Sunday, December 30, 2012

Pca - how it really works

I suppose that my previous post did not provide insights on how PCA really works. Here is another try at the subject, using a simple pair as an example.
Let's take SPY and IWM, which are highly correlated. If daily returns of IWM are plotted against daily returns of SPY, the relationship is highly linear (see left chart).
Applying PCA on this data gives two principal component vectors, plotted in red (first) and green (second). These two vectors are orhogonal, with the first one pointing in the direction of highest variance. Transformed data is nothing more than the original data projected on the new coordinate axis formed by these two vectors. The transformed data is shown in the right chart. As you can clearly see, all  points are still there, but the dataset is rotated.
The second vector is in this case -0.78 SPY + 0.62 IWM which produces a market-neutral spread.  Of course the same result would be achieved by using the beta of IWM.
The fun thing about PCA is that it is useful in building three- and more legged spreads. The procedure is exactly the same as above, but the transformation is done in a higer dimensional space. 


  1. Thanks for trying again. I understand PCA, just wondering how this would resolve to a portfolio. Should i short spy for .78 weight and go long on iwm for .62 weight to create a neutral spread?

    1. exactly. The weights are in capital, $78 short SPY & 62$ long iwm. Note that 78/62=1.26 is pretty close to beta of IWM, which is 1.2 according to google.

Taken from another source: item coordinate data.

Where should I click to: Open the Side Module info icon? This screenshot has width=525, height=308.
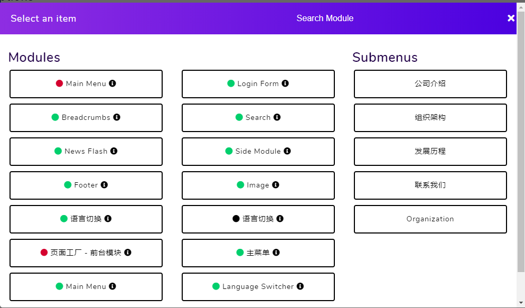[x=287, y=151]
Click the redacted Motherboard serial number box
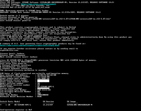141x111 pixels. pos(43,81)
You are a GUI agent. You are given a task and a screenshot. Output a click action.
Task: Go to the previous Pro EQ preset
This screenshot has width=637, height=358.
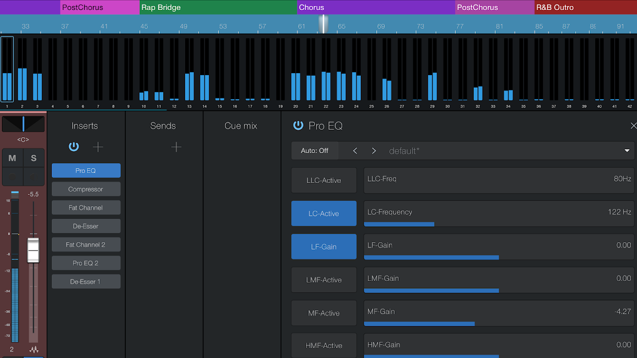[355, 151]
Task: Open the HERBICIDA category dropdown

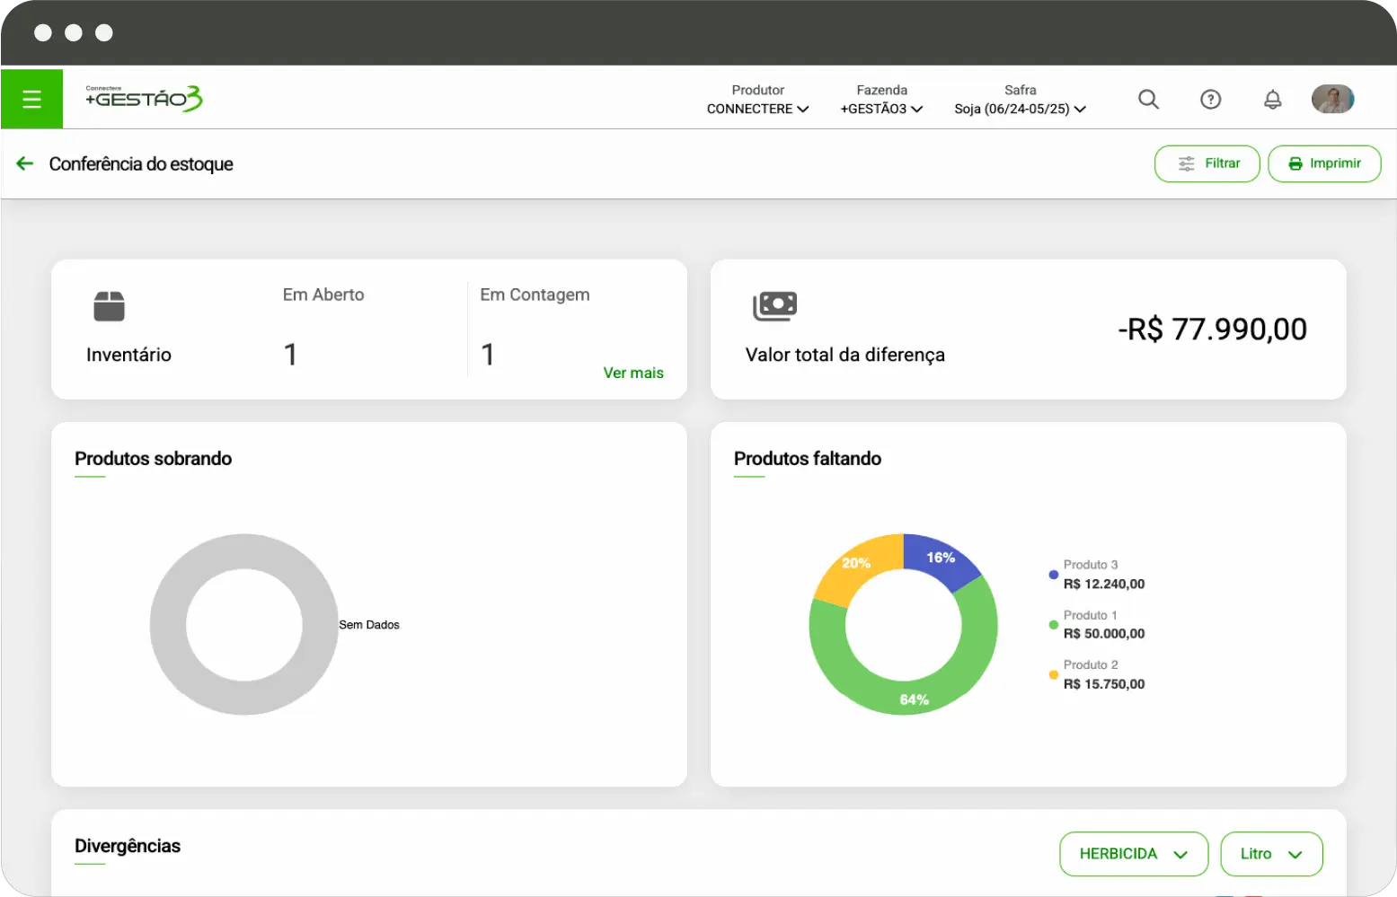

  2. Hi Jev, thanks for the interesting blog. I am trying to repeat your calc on SPY and IWM for data from 1/1/2012 through 12/31/2012. However the Coeff that princomp produces for me are different. In my runs Mathlab returns:
    Coeff =
    0.8883 -0.4593
    0.4593 0.8883

    Any idea why the difference from your result?
    My mathlab code is pretty simple:


    % d1 and d2 were set to the beginning and end of 2012
    [date, close, open, low, high, volume, closeadj] ...
    = StockQuoteQuery(smbl,d1,d2,freq) ;

    % adjusted price data from yahoo
    % I checked and the data is correct
    SPY = closeadj;

    [date, close, open, low, high, volume, closeadj] ...
    = StockQuoteQuery(smb2,d1,d2,freq) ;

    IWM = closeadj;

    comb1 = [SPY,IWM];
    comb2 = [SPY-mean(SPY),IWM2-mean(IWM)];

    [COEFF2,SCORE2] = princomp(comb2);
    [COEFF1,SCORE1] = princomp(comb1);

    % with or without the use of mean
    % which is requested by the PCA
    % article you referred to) the
    % result comes out the same

    Thanks for your help,

    1. Try applying pca on daily returns instead of raw prices.

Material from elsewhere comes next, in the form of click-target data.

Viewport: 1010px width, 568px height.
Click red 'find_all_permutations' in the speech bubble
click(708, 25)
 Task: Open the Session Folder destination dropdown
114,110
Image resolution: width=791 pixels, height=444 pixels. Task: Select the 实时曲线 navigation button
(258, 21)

  3. Thanks. That indeed produces the same result as yours, however is it correct? PCA finds the core orthogonal components of a signal. When I fed it with the IWM and SPY prices - these prices are the signal, not the price changes.

    And if you run IWM and SPY via the two number sets - the one that you get from calculating on daily changes like you did, and the one you get from calculating for the actual price signal, the later seems to produce a much smoother output that is more "market neutral", IMHO.

    I tested for 2012 (signal from 1/3/2012 to 12/31/2012). With PCA factors of (-0.78, 0.62) you get a signal that deviates from the zero for months, and does the year with stdev of 1.43%. With factors of (-0.8883, 0.4593) you get a smaller amplitude that is always near zero. Same average but the stdev of this signal is much smaller, only 0.6%. It looks more market neutral.

    So which is right?
    Best... Zvi

  4. What 2 number sets you are talking about? The result has to be different if you transform the data one way or another. Any formula you can point to?